### Documento:
<<<<
Ricorrere in un paese come il nostro alla disobbedienza civile significa in primo luogo ammettere che i mezzi di protesta, discussione e confronto legali non sono sufficienti, significa ammettere dunque che la nostra democrazia non prevede sufficienti spazi per il cittadino. Perché occupare un Mc Donald's quando si sarebbe potuta organizzare una campagna di volantinaggio, una proposta di legge, una serie di conferenze? Certamente, ed è qui la chiave della vicenda, con un atto dichiaratamente fuori dalle righe, si ottiene una rilevanza mediatica molto maggiore, ad una spesa praticamente nulla. Questi sono quindi da interpretare come gesti prettamente mediatici, ma a volte pericolosi per il processo democratico, perché per farlo procedere, altro non fanno che saltarlo direttamente.
Una scelta del genere non credo sia quindi condivisibile nella gestione della vita politica quotidiana perché pericolosa per l’istituzione democratica e svilente per quei casi in cui essa diviene indispensabile e, invece di svettare grazie alla propria eccezionalità, viene ad essere sepolta sotto un mare di disobbedienza di secondo e terz’ordine. D’altra parte sono sicuro che coloro che applicano questa -disobbedienza civile limitata- non siano poi così liberali da accettare che altri si comportino come loro invocando però valori opposti. Immaginate la dirigenza dell’Eni che occupa le sedi di Greenpeace per protestare contro nuove tasse antinquinamento o la polizia che tira uova ai New Global per protestare contro il carico di lavoro che le manifestazioni di piazza provocano. Immaginate poi cosa succederebbe nei casi in cui i valori in gioco siano quelli davvero importanti, siano i grandi principi della vita umana. Immaginate cosa succederebbe tra i disobbedienti cattolici che sostengono i diritti dei bambini a nascere e i disobbedienti laici che sostengono i diritti delle donne a disporre del proprio corpo. E’ evidente che una situazione del genere sarebbe la fine del modello democratico occidentale.
Non si mette in discussione l’importanza dei principi morali invocati che permettono di sottrarsi alla legge, essi devono essere difesi ad ogni costo. Tuttavia se ne vede chiaramente il limite: chi decide che un certo valore morale è superiore alla legge? La storia ha mostrato che la disobbedienza civile è un dovere prima che un diritto dei cittadini, ma siamo sicuri che tutti quegli atti che noi definiamo così siano davvero uno di questi pochi ed importantissimi casi? Magari no.
>>>>
### Istruzioni esercizio:
Secondo il testo sulla disobbedienza civile, perché la scelta di ricorrervi non è condivisibile nella gestione della vita politica quotidiana? Rispondete in una a tre frasi. Per rispondere basatevi unicamente sul testo sulla disobbedienza civile.

### Dati forniti:
<<<<
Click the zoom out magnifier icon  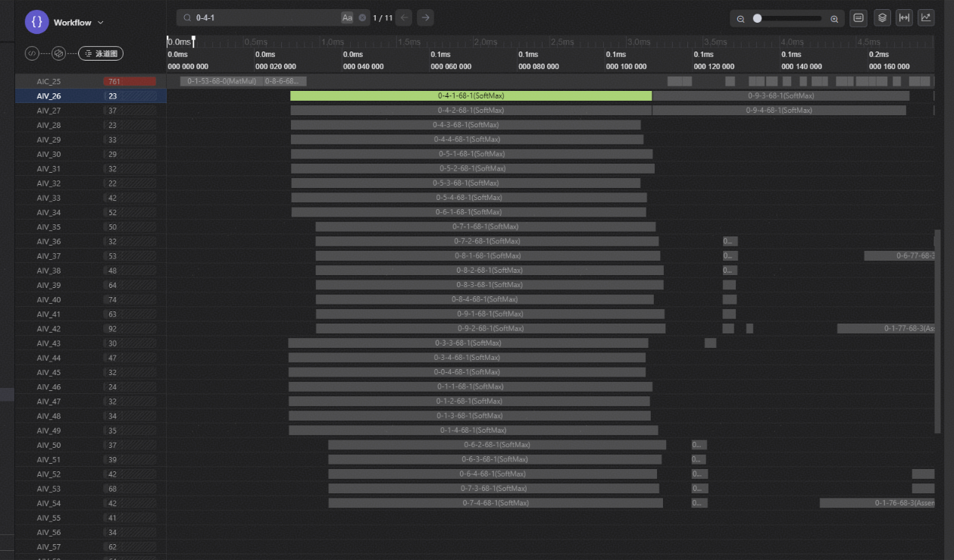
>>>>
### Risposta finale:
Perché è pericolosa per l'istituzione democratica. Inoltre svilisce i casi in cui la disobbedienza diventa indispensabile: invece di spiccare per la loro eccezionalità, finiscono sepolti sotto un mare di disobbedienza di secondo e terz'ordine.